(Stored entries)

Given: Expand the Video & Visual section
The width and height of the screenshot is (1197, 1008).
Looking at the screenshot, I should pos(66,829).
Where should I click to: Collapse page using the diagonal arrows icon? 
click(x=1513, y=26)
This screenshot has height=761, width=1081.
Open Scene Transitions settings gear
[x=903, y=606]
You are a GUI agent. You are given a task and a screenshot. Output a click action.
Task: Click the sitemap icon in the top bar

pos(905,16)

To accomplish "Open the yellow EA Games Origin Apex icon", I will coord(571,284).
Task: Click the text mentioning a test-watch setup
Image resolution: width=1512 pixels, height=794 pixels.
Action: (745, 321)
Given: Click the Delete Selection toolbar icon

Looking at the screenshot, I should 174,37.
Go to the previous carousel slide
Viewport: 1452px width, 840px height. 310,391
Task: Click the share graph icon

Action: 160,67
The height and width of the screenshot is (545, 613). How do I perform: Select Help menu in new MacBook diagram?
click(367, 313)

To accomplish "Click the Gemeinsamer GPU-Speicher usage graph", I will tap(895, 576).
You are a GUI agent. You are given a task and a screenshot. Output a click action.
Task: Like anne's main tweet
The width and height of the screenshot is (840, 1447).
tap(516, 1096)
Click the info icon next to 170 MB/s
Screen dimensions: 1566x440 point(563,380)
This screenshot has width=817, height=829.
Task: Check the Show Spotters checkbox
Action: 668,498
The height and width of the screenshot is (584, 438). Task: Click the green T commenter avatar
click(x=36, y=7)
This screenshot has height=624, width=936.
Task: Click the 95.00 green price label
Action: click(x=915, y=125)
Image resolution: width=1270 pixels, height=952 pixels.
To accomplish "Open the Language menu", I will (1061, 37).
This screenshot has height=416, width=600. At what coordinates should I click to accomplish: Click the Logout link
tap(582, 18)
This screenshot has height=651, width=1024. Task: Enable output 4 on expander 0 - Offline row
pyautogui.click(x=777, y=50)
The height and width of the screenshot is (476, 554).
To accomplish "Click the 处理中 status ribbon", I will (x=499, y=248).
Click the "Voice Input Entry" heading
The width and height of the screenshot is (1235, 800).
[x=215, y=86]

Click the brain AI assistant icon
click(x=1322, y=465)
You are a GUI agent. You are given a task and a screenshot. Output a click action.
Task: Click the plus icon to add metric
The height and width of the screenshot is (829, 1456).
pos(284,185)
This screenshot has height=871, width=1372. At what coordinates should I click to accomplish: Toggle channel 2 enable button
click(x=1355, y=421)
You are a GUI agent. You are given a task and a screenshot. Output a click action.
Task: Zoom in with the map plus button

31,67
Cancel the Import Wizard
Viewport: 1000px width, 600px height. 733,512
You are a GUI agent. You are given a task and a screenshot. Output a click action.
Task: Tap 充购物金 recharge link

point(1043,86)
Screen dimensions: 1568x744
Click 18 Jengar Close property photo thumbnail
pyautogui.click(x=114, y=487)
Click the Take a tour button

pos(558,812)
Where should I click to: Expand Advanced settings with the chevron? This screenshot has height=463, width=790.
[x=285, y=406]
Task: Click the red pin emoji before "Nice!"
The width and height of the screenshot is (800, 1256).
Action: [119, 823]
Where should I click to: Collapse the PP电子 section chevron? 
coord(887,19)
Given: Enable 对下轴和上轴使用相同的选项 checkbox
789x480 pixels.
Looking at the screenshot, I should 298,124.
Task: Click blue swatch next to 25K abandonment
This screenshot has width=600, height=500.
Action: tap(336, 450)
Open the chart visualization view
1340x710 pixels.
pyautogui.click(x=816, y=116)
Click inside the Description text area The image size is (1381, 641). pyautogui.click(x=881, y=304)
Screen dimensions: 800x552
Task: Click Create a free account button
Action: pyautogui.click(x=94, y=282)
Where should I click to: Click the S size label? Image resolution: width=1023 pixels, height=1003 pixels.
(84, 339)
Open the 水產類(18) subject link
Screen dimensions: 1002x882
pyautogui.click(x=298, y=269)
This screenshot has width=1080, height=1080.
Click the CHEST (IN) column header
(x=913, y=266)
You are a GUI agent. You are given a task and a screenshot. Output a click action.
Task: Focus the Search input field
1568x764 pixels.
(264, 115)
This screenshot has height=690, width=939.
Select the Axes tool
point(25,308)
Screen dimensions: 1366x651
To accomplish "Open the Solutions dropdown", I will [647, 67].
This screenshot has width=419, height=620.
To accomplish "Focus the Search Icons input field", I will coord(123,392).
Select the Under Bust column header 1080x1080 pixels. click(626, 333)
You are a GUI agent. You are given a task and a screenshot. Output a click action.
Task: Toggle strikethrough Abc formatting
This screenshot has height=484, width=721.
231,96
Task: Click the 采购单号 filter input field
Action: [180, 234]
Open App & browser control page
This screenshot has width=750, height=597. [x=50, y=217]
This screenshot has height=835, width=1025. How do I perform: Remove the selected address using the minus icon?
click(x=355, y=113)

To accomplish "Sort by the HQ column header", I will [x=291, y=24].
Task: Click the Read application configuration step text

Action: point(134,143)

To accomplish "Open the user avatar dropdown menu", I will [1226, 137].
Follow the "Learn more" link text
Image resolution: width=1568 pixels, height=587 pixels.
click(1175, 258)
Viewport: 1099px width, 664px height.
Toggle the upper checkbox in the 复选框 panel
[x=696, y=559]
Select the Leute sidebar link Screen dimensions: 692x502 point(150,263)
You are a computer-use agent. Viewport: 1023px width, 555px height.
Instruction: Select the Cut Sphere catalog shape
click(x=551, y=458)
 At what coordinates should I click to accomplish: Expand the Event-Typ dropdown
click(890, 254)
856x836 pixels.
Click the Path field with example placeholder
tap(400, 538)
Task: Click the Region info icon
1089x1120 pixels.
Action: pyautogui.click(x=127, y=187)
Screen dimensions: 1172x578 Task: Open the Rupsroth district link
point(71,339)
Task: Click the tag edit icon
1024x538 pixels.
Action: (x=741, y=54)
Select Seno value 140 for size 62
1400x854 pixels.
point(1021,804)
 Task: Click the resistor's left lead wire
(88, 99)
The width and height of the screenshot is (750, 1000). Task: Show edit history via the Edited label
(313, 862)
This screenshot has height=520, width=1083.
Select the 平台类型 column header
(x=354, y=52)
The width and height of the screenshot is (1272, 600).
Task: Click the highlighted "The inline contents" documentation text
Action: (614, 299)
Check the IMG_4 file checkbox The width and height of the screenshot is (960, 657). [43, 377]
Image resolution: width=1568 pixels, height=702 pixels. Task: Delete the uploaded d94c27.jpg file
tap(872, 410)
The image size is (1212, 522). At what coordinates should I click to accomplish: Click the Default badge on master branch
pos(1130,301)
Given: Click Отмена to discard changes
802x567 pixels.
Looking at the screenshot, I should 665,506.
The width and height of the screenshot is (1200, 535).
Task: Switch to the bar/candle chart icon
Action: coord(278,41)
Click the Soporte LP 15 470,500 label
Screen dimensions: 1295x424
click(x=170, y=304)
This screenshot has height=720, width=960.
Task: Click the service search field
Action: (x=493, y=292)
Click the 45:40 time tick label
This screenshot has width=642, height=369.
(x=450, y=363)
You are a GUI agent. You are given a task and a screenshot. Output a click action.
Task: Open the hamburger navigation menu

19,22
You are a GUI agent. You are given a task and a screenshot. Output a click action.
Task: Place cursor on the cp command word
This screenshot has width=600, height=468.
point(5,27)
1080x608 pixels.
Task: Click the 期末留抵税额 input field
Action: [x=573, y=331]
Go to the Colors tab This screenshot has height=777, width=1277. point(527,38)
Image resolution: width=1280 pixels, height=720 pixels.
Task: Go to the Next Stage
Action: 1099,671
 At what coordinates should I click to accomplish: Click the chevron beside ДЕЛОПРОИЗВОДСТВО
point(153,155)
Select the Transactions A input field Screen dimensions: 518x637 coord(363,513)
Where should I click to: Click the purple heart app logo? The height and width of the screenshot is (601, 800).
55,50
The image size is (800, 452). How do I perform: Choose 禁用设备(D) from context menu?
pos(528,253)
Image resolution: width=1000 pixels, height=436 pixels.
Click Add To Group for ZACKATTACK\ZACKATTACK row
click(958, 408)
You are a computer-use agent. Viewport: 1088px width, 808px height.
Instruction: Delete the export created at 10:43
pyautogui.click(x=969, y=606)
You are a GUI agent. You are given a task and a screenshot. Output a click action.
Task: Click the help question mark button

Your goal:
Search the entries above for the word "Focus" and copy each line where it appears.

Response for this exercise:
Task: Focus the Search input field
To accomplish "Focus the Search Icons input field", I will coord(123,392).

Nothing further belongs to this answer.